_The task_. Your answer must be exactly the lines from the one containing "The height and" through the end of the material, both ends included, without pictures.

_Data for analysis_.
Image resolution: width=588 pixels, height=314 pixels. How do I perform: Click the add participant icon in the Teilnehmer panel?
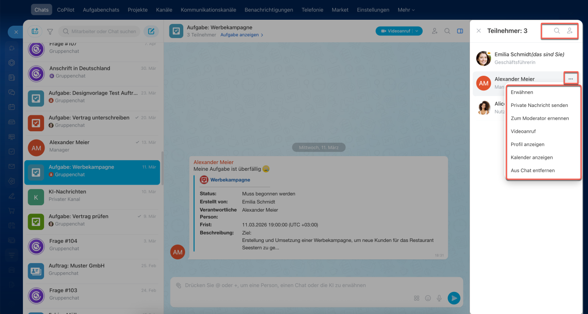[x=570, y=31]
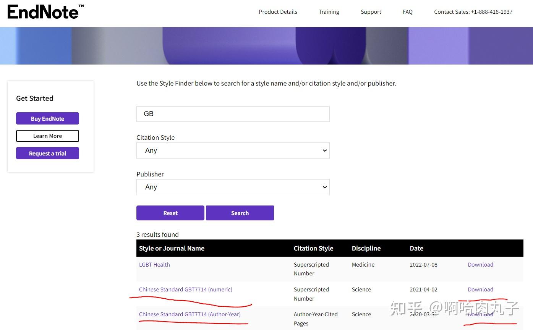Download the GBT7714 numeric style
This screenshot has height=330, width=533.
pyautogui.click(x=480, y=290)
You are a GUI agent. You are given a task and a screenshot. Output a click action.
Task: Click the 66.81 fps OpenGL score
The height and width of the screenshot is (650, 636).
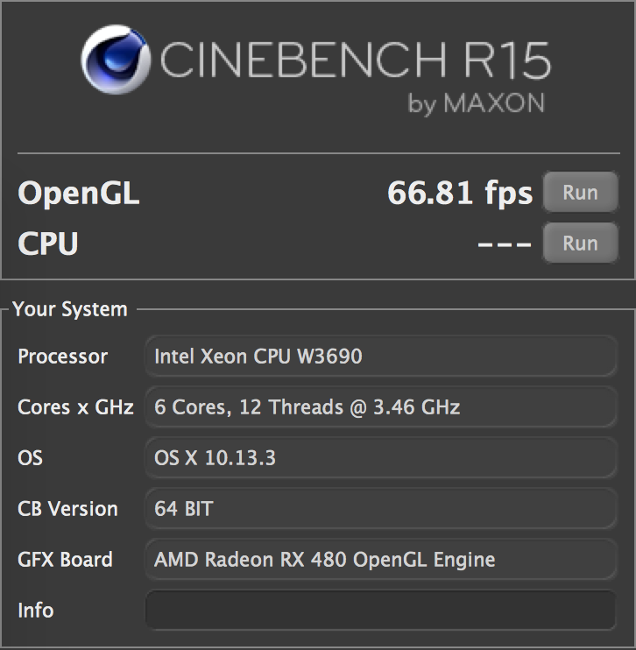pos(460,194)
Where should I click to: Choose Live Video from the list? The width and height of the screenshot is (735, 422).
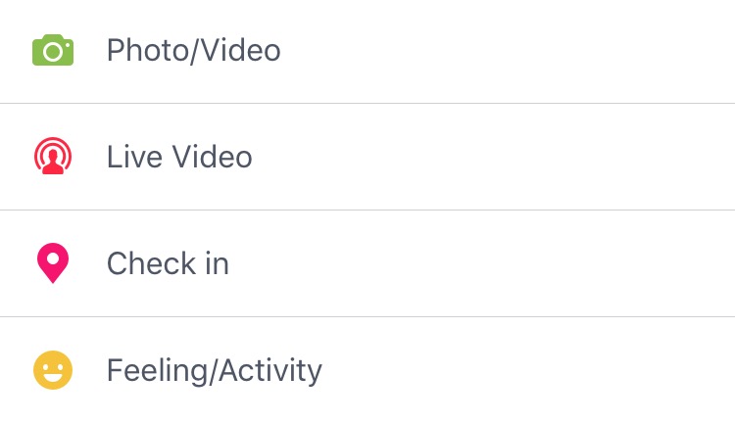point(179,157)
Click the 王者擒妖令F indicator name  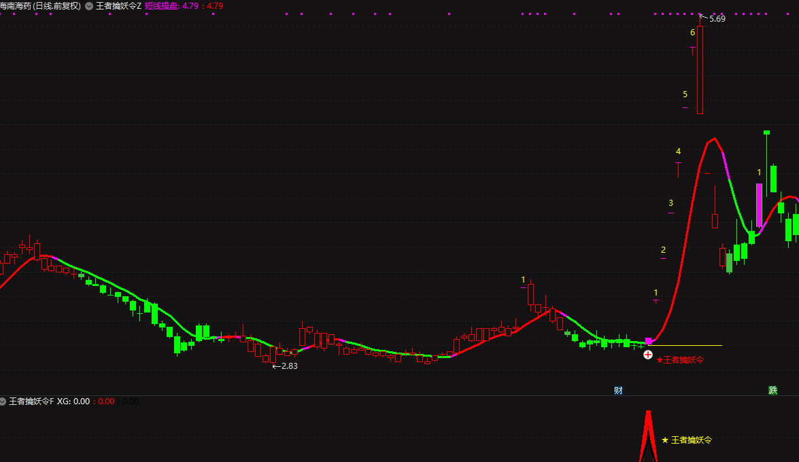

_Task result_.
The height and width of the screenshot is (650, 636).
pos(460,194)
Where should I click to: Choose Live Video from the list? The width and height of the screenshot is (735, 422).
point(179,157)
Click the 王者擒妖令F indicator name  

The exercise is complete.